Chronique Québec solidaire en congrès

La bête à deux têtes

Québec solidaire est une bête à deux têtes, et je ne parle pas du duo Massé-GND. C’est un parti qui oscille entre le pragmatisme le plus roué et l’angélisme le plus illuminé.

L’une de ses têtes manifeste une froide aptitude au calcul politique : ainsi, malgré le fait qu’environ la moitié de ses membres soit réticente ou hostile à la souveraineté, Québec solidaire (QS) s’allie à Option nationale pour se donner une étiquette plus indépendantiste, dans l’unique but d’attirer les électeurs péquistes de gauche ou les souverainistes fâchés de voir le référendum reporté à un deuxième mandat. C’est le QS de la « realpolitik », dure, sans merci… et réaliste.

Son autre tête est tellement angélique qu’elle a dépassé la simple rectitude politique pour alunir quelque part dans la stratosphère, à des années-lumière de l’électorat.

Un exemple frappant : pour porter avec encore plus d’emphase la cause des « personnes binaires et transgenres », les délégués au congrès de Québec solidaire ont amendé un bloc de résolutions qui concernaient spécifiquement les femmes, pour placer ces dernières sur le même pied que les « personnes binaires ou transgenres ». Incroyable, venant d’un parti qui s’est toujours défini comme féministe. Qu’en penserait Françoise David ?

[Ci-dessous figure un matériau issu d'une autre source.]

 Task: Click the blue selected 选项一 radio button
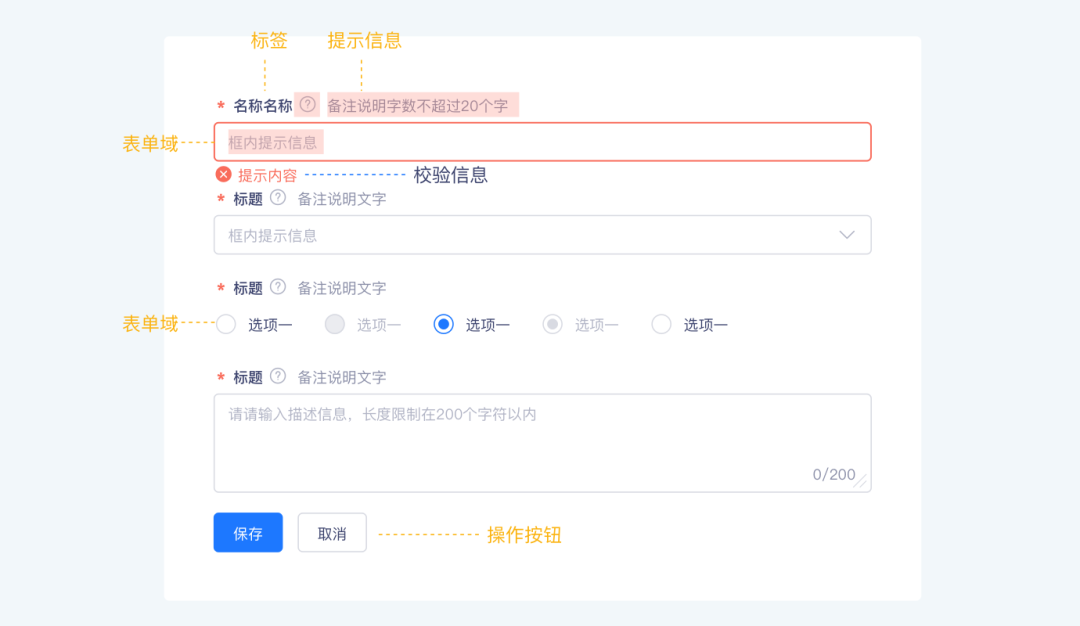[444, 324]
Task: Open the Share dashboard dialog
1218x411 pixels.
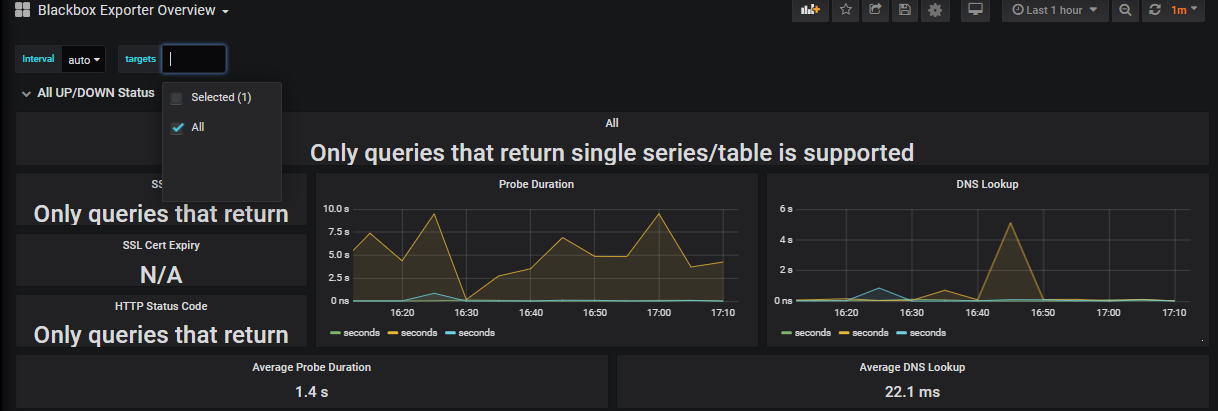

Reportons-nous donc à samedi dernier, alors que les délégués étudiaient attentivement le cahier de résolutions qui formeront leur plateforme électorale.

Comme d’habitude dans les assemblées de QS, au lieu d’avoir un micro « pour » et un micro « contre », on a un micro « femmes » et un micro « hommes ».

Mais cette année, il y a un troisième micro, destiné aux « binaires », plus précisément aux transgenres (naguère appelés transexuels). Inutile de dire que si les files s’allongent derrière les micros sexués, le micro « binaire » n’est pas très achalandé. En trois heures, il ne voit se présenter qu’une seule personne, qui porte un prénom féminin et explique être devenue femme à un âge relativement avancé.

Cette dernière a contribué à faire diluer les résolutions présentées par la commission féminine du parti. Le concept d’« égalité entre les sexes » est remplacé par l’« égalité et la diversité des genres ». La différenciation sexuelle, de même que les mots « homme » et « femme », sont biffés au profit de la référence aux « genres ». Dans la plateforme de QS, les femmes (52 % de la population, aux dernières nouvelles) seront considérées comme une minorité parmi d’autres.

Nombre de femmes se sont succédé au micro « femme » pour faire valoir l’importance de conserver à QS sa « spécificité féministe », mais elles ont été battues à plate couture.

Il aurait pourtant été facile de voter des résolutions d’appui spécifiques aux transgenres. Pourquoi fallait-il faire tomber les références spécifiques à la condition féminine ou plus précisément, pour emprunter le lexique à la mode, à la condition des femmes nées femmes, socialisées comme femmes et qui sont restées femmes toute leur vie ? Cela fait un gros, très gros groupe, me semble-t-il…

Autre épisode angélique, les délégués ont fait la fine bouche devant une résolution provenant de la Gaspésie, qui demandait une valorisation des nouveaux produits de la mer. La perspective de voir encore plus d’ « animaux » (sic) dans les assiettes québécoises, au détriment du tofu et du quinoa chers au cœur du militant solidaire, répandit un grand malaise dans l’assemblée. Le malaise s’atténua un peu quand un délégué fit remarquer que par « produits de la mer », on entendait aussi par exemple les algues. Ouf ! La vertu était sauve mais la résolution, rapporte un collègue, est passée par un cheveu.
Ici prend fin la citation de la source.